- **Required task**
Transcribe the data verbatim, beginning with the line containing "Open the swissgrid" and continuing through the line containing "(x=693, y=625)", both ends included.

- **Data shown**
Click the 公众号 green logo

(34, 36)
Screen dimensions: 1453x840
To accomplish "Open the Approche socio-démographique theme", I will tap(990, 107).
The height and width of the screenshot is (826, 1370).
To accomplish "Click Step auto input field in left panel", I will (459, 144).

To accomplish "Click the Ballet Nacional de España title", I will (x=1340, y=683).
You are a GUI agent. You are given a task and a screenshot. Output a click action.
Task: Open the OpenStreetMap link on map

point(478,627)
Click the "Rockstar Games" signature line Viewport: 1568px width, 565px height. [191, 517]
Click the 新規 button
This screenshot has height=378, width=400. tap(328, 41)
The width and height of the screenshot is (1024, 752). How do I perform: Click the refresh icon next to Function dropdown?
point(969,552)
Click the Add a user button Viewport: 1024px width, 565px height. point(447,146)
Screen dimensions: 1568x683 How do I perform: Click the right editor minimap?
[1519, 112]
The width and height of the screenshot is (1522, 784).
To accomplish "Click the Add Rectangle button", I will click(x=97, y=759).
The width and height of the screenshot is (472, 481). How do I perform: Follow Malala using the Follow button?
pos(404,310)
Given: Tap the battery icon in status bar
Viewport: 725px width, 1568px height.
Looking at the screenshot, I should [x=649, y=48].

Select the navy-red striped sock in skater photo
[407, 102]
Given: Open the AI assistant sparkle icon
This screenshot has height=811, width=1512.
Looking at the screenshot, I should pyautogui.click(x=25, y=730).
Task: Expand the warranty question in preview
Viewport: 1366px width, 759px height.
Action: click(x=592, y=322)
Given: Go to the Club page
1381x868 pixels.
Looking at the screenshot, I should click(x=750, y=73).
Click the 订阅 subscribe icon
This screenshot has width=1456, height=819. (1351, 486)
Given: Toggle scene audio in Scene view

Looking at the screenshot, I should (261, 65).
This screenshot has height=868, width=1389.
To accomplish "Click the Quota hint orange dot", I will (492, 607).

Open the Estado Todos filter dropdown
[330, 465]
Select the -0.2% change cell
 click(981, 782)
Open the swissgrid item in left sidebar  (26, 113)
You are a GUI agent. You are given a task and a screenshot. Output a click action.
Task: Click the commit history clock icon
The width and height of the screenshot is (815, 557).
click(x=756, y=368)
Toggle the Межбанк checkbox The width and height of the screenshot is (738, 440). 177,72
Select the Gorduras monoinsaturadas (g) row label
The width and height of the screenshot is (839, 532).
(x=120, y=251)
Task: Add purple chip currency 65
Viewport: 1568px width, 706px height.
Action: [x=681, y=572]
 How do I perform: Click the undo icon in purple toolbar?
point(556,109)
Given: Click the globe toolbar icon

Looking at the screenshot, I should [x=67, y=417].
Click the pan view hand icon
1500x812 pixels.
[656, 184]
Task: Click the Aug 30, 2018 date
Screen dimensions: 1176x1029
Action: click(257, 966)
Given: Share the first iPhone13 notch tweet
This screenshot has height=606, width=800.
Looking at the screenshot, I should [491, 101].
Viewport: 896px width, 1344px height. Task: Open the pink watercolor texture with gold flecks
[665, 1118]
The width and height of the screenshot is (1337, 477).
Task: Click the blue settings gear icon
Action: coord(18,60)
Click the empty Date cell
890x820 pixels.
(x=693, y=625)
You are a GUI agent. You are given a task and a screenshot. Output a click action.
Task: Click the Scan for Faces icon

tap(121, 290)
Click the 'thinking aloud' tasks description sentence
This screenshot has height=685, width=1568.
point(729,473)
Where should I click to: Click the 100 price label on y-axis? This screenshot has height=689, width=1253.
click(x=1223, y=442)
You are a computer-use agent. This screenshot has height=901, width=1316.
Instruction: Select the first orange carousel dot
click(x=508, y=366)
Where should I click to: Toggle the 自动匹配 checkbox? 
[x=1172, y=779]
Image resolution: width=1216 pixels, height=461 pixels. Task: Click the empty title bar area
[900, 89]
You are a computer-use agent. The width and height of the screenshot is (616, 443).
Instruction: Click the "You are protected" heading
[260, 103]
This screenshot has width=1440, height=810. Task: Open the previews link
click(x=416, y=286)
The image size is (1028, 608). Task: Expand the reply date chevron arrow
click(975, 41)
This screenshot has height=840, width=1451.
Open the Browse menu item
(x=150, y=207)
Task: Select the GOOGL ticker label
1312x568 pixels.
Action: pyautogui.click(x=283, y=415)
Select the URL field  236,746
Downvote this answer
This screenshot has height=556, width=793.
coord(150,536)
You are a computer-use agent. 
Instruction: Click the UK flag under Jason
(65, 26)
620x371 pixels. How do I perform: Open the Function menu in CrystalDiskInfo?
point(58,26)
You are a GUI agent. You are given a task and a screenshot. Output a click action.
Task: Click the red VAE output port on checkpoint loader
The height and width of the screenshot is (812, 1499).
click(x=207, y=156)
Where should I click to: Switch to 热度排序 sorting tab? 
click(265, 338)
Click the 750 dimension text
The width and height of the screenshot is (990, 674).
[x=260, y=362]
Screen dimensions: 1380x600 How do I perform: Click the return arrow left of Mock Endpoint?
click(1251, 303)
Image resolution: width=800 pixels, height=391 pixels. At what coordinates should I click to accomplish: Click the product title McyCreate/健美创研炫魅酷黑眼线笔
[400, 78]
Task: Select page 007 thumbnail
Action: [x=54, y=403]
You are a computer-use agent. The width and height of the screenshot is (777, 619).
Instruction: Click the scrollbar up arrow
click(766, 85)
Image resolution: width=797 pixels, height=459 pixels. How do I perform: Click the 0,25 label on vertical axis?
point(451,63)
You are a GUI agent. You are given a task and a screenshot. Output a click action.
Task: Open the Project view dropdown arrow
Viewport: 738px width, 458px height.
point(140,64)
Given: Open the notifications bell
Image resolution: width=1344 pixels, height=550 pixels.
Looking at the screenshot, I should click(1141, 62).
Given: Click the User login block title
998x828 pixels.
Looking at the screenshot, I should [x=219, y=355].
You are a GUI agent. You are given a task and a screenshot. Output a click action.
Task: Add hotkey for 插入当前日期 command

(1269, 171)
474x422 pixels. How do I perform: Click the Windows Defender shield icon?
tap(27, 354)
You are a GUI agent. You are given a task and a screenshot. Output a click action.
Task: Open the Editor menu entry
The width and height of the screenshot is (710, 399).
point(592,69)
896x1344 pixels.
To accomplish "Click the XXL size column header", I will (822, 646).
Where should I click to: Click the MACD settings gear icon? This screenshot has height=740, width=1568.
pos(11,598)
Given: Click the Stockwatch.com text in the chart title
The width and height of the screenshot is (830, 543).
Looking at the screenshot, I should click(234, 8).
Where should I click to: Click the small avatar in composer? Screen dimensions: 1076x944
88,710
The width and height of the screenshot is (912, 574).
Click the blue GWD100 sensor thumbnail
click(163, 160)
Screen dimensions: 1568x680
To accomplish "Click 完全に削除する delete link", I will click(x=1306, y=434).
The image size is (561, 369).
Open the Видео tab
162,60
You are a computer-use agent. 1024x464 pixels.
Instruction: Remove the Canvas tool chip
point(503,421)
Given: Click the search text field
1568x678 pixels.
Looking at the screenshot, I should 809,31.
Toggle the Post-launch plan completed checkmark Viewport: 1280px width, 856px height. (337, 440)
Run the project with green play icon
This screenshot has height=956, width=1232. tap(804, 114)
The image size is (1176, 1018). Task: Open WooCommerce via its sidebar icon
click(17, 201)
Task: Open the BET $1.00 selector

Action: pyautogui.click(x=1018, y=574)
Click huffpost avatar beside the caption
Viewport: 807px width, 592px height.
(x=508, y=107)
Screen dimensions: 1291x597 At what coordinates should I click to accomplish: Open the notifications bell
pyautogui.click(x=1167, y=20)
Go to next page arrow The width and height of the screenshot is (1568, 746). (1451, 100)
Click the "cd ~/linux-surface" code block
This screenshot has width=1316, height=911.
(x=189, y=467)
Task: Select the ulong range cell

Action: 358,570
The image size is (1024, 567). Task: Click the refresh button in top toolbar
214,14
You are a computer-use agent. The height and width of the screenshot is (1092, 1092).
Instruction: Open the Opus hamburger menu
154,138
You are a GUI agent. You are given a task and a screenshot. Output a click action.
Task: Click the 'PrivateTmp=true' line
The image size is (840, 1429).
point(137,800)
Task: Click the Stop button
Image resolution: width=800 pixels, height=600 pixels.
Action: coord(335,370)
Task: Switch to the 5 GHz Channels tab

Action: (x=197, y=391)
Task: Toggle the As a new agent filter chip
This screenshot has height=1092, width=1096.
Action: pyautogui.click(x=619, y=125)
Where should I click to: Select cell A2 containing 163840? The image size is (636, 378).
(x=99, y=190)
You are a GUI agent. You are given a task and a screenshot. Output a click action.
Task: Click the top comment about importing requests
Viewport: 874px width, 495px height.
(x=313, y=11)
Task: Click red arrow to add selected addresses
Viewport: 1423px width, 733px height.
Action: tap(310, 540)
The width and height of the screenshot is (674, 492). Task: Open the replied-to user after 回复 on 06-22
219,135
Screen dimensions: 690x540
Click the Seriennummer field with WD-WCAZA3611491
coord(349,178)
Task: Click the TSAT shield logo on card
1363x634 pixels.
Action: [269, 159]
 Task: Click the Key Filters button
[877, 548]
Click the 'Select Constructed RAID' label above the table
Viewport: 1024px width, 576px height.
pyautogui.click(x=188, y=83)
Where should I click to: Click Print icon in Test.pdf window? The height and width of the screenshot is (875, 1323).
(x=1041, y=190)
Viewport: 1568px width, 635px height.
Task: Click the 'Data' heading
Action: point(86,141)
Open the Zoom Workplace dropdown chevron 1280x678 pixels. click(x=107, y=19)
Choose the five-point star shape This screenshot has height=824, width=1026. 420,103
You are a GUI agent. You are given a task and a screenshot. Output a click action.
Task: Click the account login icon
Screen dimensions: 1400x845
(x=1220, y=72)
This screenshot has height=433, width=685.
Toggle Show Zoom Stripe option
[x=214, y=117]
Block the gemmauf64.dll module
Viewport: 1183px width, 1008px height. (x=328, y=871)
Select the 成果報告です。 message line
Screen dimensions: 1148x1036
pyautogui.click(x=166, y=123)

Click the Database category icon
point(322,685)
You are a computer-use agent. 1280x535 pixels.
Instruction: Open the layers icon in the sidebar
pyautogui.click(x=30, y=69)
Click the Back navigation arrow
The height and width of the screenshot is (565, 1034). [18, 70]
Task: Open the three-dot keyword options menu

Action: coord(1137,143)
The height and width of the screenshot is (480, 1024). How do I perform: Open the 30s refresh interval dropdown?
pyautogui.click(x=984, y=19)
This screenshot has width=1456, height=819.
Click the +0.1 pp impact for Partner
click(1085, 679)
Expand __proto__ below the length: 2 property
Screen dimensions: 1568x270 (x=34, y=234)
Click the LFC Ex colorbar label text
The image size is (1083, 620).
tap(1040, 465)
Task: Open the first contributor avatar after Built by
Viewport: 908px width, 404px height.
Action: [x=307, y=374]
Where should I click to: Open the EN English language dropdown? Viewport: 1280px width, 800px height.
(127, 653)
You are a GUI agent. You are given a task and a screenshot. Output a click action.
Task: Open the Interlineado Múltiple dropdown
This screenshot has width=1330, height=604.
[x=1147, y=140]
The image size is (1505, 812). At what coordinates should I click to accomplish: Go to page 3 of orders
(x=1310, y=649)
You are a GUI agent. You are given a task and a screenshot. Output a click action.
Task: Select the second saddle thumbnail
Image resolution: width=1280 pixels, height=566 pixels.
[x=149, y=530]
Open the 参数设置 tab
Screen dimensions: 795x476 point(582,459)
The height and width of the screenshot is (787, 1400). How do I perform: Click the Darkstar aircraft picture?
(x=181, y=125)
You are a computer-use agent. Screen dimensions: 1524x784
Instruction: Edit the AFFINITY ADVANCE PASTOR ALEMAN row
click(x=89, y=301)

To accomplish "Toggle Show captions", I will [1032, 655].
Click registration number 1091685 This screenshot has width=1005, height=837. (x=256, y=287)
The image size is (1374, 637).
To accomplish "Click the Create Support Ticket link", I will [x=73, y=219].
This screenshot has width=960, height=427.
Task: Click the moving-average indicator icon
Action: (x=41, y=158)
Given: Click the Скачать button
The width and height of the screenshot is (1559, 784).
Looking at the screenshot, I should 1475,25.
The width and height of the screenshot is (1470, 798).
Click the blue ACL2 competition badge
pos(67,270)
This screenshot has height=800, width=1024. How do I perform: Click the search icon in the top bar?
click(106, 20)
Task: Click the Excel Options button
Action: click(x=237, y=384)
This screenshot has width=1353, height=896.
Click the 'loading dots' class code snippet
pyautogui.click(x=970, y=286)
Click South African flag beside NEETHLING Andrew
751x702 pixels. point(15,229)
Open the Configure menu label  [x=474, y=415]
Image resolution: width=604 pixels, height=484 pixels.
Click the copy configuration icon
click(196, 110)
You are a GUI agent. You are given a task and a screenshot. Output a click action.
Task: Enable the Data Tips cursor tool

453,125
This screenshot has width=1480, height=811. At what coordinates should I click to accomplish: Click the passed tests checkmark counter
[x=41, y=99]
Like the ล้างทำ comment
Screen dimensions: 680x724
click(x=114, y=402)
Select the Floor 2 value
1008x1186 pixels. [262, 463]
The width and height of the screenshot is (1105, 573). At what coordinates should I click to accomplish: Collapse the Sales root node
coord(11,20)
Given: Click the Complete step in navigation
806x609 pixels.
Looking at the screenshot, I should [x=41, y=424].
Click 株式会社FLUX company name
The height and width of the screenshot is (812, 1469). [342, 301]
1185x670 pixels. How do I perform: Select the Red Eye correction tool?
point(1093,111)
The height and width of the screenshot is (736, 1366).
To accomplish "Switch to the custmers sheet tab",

- **Problem solution**
Open the swissgrid item in left sidebar  (26, 113)
You are a GUI agent. You are given a task and a screenshot. Output a click action.
Task: Click the commit history clock icon
The width and height of the screenshot is (815, 557).
click(x=756, y=368)
Toggle the Межбанк checkbox The width and height of the screenshot is (738, 440). 177,72
Select the Gorduras monoinsaturadas (g) row label
The width and height of the screenshot is (839, 532).
(x=120, y=251)
Task: Add purple chip currency 65
Viewport: 1568px width, 706px height.
Action: [x=681, y=572]
 How do I perform: Click the undo icon in purple toolbar?
point(556,109)
Given: Click the globe toolbar icon

Looking at the screenshot, I should [x=67, y=417].
Click the pan view hand icon
1500x812 pixels.
[656, 184]
Task: Click the Aug 30, 2018 date
Screen dimensions: 1176x1029
Action: click(257, 966)
Given: Share the first iPhone13 notch tweet
This screenshot has height=606, width=800.
Looking at the screenshot, I should [491, 101].
Viewport: 896px width, 1344px height. Task: Open the pink watercolor texture with gold flecks
[665, 1118]
The width and height of the screenshot is (1337, 477).
Task: Click the blue settings gear icon
Action: coord(18,60)
Click the empty Date cell
890x820 pixels.
(x=693, y=625)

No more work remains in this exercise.